Esta referencia conecta con otro gesto diplomático reciente: el agradecimiento público del gobierno español al presidente Lázaro Cárdenas, quien dio asilo a miles de republicanos españoles en 1939. Para Suárez del Real, ese reconocimiento muestra que la relación histórica entre ambas naciones no se reduce al pasado colonial, sino que también incluye momentos de cooperación y solidaridad política.
¿Un cambio de rumbo o un gesto aislado?
Aunque México ha insistido en la necesidad de una reflexión más profunda sobre la violencia colonial, el avance depende de que este tipo de declaraciones se traduzcan en políticas culturales, educativas y diplomáticas permanentes. Para especialistas, la clave radica en si España asumirá este reconocimiento como parte de una narrativa oficial sostenida o si quedará como un gesto simbólico asociado a un evento cultural específico.
El reconocimiento de injusticias durante la Conquista no resuelve siglos de desencuentros, pero abre una fase distinta en la relación entre México y España. Según Suárez del Real, el paso dado por el canciller Albares marca el inicio de una conversación que se necesitaba desde hace tiempo: una revisión conjunta del pasado que reconozca responsabilidades, dignifique a los pueblos originarios y permita construir una memoria compartida menos asimétrica.

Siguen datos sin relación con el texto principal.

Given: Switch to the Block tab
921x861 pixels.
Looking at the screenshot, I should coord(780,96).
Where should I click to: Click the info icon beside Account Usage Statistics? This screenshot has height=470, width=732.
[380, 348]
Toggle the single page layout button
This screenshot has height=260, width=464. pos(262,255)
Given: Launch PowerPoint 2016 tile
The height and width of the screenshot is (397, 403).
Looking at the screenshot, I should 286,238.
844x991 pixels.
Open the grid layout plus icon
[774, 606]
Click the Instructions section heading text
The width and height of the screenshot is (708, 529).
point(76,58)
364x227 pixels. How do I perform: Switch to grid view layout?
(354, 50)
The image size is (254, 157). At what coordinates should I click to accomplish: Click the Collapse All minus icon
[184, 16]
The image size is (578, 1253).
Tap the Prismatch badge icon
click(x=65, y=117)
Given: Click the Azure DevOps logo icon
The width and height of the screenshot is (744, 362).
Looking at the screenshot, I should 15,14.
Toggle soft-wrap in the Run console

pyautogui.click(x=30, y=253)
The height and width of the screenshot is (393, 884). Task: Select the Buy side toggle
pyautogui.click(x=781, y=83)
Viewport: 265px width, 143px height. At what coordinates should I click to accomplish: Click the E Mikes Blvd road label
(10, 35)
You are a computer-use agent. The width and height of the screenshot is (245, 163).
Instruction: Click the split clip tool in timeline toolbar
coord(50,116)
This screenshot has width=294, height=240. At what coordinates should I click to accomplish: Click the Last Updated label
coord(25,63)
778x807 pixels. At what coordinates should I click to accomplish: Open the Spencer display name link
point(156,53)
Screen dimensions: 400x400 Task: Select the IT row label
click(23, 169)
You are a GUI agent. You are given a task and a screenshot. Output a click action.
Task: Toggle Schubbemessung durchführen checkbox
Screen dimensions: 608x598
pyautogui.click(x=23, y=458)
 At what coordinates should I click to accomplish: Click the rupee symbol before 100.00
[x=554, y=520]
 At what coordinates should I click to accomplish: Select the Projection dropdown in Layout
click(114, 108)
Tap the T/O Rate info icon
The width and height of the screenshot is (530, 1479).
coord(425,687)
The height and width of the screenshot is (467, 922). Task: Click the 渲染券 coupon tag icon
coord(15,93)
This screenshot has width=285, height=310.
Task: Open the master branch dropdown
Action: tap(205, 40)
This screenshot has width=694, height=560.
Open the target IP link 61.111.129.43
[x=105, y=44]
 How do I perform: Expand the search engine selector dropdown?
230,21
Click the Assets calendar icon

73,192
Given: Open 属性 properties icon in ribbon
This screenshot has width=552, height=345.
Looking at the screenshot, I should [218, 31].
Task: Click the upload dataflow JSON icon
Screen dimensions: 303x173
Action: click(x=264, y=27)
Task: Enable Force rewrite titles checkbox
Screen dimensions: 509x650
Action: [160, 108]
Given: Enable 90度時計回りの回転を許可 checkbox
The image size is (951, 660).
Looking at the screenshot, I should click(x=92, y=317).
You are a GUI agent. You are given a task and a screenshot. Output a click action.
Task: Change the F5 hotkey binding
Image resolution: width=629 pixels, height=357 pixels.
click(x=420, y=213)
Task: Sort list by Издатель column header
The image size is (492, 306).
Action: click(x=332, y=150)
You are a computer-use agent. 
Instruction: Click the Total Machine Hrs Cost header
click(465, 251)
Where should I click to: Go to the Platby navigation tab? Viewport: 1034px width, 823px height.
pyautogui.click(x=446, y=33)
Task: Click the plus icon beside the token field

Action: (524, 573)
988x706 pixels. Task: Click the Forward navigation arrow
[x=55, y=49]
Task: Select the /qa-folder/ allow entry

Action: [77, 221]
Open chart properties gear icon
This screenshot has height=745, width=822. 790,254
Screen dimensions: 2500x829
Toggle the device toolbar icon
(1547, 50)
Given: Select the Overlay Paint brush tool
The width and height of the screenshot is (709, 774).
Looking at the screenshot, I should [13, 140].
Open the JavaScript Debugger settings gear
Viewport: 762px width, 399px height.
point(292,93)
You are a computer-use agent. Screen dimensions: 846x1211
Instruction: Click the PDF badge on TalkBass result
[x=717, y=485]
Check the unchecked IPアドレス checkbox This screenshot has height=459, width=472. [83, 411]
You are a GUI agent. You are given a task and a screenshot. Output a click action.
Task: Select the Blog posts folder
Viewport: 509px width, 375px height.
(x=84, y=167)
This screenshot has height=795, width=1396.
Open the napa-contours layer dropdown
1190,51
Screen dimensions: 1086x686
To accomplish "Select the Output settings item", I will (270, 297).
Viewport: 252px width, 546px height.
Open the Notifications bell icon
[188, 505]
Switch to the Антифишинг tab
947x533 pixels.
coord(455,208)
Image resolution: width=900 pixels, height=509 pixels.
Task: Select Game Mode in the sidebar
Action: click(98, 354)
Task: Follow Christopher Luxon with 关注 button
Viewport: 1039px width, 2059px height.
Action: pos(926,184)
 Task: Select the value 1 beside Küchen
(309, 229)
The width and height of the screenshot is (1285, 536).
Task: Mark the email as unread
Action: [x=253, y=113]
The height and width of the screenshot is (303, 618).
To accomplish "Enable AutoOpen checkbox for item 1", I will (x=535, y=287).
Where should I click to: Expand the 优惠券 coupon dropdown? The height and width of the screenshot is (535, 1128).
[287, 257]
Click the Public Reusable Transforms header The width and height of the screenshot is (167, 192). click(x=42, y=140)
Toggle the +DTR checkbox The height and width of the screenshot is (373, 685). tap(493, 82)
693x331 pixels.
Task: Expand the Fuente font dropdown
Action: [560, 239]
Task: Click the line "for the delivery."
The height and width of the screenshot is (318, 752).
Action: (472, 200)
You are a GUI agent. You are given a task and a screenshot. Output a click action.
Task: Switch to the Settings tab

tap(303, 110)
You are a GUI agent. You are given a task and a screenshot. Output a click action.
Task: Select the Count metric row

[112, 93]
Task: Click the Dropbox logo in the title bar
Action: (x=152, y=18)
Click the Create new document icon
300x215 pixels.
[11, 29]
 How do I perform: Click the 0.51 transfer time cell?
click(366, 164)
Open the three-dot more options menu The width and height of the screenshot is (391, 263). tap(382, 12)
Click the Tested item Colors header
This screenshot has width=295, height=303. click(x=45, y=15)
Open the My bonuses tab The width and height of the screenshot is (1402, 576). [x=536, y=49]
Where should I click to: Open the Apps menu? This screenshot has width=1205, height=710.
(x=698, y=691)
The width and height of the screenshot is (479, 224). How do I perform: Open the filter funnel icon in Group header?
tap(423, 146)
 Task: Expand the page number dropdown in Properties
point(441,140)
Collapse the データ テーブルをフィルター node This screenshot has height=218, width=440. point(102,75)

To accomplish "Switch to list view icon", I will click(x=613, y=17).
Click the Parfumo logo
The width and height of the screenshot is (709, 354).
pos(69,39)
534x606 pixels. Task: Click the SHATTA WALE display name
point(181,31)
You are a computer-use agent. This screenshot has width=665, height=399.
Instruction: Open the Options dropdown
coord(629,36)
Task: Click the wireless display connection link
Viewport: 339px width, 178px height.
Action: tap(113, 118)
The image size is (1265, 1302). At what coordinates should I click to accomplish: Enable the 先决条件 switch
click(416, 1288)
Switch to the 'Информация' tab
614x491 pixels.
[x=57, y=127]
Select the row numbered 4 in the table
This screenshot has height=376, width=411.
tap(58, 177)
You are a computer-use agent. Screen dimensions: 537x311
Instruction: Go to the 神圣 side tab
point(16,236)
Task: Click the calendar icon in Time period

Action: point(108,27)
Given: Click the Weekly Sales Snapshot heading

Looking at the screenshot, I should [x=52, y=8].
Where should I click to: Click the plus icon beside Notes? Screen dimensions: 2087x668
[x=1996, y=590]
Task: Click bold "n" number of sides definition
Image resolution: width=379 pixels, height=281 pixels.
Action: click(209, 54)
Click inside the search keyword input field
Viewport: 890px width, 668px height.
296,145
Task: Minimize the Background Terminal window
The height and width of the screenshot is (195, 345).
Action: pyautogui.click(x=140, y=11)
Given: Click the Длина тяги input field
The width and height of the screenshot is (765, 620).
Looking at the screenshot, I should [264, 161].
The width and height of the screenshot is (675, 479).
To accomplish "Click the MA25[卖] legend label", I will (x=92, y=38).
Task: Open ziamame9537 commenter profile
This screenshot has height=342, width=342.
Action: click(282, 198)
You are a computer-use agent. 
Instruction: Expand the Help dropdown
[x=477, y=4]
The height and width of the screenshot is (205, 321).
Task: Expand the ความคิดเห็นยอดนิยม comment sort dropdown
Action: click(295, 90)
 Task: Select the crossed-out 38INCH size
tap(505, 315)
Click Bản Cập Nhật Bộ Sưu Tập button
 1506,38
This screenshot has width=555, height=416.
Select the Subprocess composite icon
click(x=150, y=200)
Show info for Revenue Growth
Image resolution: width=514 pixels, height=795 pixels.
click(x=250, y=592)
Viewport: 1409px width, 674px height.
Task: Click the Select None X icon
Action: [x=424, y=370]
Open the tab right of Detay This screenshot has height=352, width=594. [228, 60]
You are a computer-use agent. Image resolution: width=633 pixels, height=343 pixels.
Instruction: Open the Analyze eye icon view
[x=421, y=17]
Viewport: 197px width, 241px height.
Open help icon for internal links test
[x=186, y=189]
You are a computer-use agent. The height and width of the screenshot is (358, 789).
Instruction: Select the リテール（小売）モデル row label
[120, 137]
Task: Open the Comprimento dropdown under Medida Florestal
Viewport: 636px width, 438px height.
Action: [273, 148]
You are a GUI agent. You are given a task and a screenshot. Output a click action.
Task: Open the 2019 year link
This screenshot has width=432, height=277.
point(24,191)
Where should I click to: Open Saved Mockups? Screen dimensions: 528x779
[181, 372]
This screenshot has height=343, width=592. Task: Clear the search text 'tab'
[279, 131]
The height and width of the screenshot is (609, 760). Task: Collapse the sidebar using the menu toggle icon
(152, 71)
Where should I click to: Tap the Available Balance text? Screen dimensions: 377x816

Si este proceso continúa, podría representar un modelo de diálogo postcolonial entre naciones con historia conflictiva, donde el gesto simbólico se convierte en punto de partida para la reparación, la justicia histórica y el fortalecimiento cultural entre sociedades unidas por un pasado doloroso, pero también por la posibilidad de reinterpretarlo juntos.